** Exercise directions **
Write out, word for word, the part of the listing below that opens with the line containing "Where should I click to: Select the BOOTSECT" and closes with the line containing "Go to next page", keeping both of those lines and adding no others.

** Exercise materials **

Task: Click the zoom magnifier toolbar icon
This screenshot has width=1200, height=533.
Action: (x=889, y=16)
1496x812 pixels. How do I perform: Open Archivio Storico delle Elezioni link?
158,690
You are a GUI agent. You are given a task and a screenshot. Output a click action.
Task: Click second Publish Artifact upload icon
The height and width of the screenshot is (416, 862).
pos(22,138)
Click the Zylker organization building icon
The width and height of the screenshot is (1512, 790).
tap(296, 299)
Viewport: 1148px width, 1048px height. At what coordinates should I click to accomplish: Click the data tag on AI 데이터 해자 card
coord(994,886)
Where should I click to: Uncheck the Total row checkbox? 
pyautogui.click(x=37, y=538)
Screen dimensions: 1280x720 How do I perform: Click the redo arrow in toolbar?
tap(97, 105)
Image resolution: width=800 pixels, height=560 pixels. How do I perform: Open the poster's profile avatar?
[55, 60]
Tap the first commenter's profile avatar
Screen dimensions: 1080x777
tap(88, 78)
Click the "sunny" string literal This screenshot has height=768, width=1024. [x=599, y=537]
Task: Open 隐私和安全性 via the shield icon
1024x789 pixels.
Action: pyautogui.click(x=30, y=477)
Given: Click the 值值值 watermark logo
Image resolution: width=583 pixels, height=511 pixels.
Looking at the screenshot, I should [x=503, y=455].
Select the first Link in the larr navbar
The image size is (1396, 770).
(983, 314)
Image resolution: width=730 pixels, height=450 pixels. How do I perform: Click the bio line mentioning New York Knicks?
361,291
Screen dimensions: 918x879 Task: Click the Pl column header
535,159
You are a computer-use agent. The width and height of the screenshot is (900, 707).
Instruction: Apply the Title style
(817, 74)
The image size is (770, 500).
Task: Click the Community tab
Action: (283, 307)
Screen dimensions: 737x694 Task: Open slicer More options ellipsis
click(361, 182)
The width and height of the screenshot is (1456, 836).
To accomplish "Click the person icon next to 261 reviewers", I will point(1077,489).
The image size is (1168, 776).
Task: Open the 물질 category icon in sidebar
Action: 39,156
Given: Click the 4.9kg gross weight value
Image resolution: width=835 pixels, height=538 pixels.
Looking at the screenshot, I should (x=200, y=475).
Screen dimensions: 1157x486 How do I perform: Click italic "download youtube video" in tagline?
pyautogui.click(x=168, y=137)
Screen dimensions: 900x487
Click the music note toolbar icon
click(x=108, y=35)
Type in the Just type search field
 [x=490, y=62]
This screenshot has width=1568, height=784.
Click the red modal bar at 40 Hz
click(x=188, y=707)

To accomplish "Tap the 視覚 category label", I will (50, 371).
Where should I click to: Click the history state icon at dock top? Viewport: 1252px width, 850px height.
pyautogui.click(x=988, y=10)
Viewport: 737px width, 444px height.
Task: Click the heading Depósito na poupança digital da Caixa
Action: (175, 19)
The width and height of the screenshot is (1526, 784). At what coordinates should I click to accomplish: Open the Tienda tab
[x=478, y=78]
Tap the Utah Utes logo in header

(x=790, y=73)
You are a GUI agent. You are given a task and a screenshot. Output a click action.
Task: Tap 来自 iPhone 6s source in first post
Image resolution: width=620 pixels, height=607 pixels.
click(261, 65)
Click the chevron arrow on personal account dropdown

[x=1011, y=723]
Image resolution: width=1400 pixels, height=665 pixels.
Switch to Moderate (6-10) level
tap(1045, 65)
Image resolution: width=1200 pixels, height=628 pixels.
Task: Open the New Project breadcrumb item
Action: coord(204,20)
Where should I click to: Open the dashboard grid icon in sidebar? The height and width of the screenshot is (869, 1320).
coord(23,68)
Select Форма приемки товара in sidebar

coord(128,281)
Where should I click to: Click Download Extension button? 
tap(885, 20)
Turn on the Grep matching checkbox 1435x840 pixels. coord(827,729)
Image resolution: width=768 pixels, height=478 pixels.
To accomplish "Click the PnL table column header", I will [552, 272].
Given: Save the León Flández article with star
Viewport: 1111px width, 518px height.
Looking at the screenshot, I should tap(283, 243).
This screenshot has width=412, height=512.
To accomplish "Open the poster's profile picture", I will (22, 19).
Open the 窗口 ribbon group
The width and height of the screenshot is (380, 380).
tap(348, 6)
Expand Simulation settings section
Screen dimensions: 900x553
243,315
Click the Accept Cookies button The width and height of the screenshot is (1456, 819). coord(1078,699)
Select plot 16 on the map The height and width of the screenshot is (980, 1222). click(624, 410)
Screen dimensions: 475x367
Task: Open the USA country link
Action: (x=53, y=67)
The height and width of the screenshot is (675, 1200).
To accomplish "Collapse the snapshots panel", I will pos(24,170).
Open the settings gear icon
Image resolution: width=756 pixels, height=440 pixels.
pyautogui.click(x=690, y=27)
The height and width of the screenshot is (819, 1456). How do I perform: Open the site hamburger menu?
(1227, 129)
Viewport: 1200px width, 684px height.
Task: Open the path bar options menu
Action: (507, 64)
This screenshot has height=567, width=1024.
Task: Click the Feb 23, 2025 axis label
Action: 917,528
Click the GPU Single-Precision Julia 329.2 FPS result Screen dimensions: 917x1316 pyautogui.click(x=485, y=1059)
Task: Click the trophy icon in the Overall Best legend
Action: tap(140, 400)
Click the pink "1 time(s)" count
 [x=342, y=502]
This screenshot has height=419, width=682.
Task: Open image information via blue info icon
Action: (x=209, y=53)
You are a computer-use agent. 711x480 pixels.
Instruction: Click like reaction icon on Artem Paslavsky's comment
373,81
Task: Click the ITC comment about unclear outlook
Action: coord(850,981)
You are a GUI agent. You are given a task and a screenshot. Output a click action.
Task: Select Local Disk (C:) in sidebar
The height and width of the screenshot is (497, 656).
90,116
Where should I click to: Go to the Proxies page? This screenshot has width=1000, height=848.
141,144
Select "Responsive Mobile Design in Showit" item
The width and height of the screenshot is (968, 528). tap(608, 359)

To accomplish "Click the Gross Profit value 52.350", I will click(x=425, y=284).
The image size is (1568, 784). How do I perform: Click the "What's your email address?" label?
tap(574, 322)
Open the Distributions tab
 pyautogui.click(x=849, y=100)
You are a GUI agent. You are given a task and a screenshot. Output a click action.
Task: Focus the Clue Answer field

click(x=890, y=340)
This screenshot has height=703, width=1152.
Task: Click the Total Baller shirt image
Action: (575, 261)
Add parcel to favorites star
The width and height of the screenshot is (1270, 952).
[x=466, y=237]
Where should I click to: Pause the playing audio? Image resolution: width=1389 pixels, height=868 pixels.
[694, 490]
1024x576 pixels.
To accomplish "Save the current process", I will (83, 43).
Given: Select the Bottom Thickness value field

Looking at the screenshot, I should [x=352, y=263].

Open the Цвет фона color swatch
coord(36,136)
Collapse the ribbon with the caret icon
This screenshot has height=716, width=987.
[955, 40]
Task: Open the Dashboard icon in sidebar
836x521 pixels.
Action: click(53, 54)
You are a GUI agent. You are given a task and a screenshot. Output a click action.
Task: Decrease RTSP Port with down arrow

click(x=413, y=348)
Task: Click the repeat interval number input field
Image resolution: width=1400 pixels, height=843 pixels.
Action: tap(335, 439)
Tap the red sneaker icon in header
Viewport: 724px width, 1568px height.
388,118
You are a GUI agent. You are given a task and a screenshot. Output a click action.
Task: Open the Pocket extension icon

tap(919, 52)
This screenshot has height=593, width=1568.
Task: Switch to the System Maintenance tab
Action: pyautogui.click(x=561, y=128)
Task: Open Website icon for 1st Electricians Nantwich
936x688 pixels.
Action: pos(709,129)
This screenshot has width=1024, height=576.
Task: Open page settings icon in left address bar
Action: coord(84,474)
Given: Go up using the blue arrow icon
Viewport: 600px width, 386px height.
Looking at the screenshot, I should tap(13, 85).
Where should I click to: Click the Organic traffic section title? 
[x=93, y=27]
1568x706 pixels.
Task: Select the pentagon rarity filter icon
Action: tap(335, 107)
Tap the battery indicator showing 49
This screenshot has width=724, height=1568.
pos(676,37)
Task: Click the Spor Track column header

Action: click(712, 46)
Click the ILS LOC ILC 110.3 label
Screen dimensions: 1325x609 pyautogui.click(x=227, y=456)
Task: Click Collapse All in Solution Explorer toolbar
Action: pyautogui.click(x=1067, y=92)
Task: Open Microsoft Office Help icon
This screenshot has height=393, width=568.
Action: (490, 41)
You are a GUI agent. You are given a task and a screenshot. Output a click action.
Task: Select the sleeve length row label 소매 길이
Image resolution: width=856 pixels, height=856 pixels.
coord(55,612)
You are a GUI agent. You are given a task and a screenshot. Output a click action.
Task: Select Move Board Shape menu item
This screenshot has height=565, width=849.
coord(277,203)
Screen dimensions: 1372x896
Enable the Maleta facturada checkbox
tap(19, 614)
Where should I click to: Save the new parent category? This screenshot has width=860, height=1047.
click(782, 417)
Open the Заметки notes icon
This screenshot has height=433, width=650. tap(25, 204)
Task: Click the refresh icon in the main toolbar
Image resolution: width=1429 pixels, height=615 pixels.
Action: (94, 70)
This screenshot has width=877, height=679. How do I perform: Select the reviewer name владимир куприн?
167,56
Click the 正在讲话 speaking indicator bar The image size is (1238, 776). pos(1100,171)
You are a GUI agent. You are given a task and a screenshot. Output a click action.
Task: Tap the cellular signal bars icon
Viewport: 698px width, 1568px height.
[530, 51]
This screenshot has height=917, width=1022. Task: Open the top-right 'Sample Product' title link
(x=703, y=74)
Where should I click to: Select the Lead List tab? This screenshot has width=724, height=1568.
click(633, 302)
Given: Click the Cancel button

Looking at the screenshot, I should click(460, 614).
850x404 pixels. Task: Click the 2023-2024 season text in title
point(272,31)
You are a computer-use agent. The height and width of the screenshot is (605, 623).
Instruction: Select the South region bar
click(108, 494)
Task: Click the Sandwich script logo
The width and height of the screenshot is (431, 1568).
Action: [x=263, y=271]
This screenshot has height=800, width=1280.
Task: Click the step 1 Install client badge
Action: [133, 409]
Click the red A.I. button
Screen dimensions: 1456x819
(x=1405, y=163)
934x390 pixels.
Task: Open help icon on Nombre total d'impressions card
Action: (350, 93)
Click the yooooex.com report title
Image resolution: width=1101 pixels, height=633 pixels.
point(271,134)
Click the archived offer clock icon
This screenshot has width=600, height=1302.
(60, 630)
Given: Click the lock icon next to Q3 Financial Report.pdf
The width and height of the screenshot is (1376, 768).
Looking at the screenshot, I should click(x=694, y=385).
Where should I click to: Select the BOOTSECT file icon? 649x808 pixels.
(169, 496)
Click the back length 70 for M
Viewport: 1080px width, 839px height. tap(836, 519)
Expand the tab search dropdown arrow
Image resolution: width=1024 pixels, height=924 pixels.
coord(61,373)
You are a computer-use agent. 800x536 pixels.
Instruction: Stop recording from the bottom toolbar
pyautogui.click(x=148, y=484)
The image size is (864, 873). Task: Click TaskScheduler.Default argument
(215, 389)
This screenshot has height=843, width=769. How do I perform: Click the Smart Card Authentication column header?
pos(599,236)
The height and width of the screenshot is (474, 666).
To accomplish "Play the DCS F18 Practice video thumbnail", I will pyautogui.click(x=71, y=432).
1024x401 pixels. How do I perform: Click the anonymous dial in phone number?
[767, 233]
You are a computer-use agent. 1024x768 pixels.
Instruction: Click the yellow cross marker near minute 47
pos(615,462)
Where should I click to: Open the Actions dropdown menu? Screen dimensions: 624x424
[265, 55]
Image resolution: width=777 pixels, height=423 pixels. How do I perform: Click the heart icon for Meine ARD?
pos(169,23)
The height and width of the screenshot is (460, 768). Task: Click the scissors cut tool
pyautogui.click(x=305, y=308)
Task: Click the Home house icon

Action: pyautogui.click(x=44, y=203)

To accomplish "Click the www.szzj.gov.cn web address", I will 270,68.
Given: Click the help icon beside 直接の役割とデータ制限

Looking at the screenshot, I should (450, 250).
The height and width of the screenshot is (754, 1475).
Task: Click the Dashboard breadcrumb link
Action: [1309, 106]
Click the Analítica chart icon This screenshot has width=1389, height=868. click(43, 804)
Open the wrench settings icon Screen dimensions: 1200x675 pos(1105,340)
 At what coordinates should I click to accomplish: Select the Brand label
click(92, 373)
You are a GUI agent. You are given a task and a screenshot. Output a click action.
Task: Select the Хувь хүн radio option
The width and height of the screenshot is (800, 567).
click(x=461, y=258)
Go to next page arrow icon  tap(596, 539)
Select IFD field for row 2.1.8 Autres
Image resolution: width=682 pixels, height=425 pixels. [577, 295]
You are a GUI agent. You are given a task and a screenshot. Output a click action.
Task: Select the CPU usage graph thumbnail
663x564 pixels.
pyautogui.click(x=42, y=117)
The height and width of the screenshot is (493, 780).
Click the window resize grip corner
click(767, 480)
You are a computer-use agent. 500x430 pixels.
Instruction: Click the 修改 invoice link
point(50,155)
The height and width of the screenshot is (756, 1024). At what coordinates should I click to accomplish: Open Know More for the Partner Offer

** Reply **
Where should I click to: Select the BOOTSECT file icon? 649x808 pixels.
(169, 496)
Click the back length 70 for M
Viewport: 1080px width, 839px height. tap(836, 519)
Expand the tab search dropdown arrow
Image resolution: width=1024 pixels, height=924 pixels.
coord(61,373)
You are a computer-use agent. 800x536 pixels.
Instruction: Stop recording from the bottom toolbar
pyautogui.click(x=148, y=484)
The image size is (864, 873). Task: Click TaskScheduler.Default argument
(215, 389)
This screenshot has height=843, width=769. How do I perform: Click the Smart Card Authentication column header?
pos(599,236)
The height and width of the screenshot is (474, 666).
To accomplish "Play the DCS F18 Practice video thumbnail", I will pyautogui.click(x=71, y=432).
1024x401 pixels. How do I perform: Click the anonymous dial in phone number?
[767, 233]
You are a computer-use agent. 1024x768 pixels.
Instruction: Click the yellow cross marker near minute 47
pos(615,462)
Where should I click to: Open the Actions dropdown menu? Screen dimensions: 624x424
[265, 55]
Image resolution: width=777 pixels, height=423 pixels. How do I perform: Click the heart icon for Meine ARD?
pos(169,23)
The height and width of the screenshot is (460, 768). Task: Click the scissors cut tool
pyautogui.click(x=305, y=308)
Task: Click the Home house icon

Action: pyautogui.click(x=44, y=203)

To accomplish "Click the www.szzj.gov.cn web address", I will 270,68.
Given: Click the help icon beside 直接の役割とデータ制限

Looking at the screenshot, I should (450, 250).
The height and width of the screenshot is (754, 1475).
Task: Click the Dashboard breadcrumb link
Action: [1309, 106]
Click the Analítica chart icon This screenshot has width=1389, height=868. click(43, 804)
Open the wrench settings icon Screen dimensions: 1200x675 pos(1105,340)
 At what coordinates should I click to accomplish: Select the Brand label
click(92, 373)
You are a GUI agent. You are given a task and a screenshot. Output a click action.
Task: Select the Хувь хүн radio option
The width and height of the screenshot is (800, 567).
click(x=461, y=258)
Go to next page arrow icon  tap(596, 539)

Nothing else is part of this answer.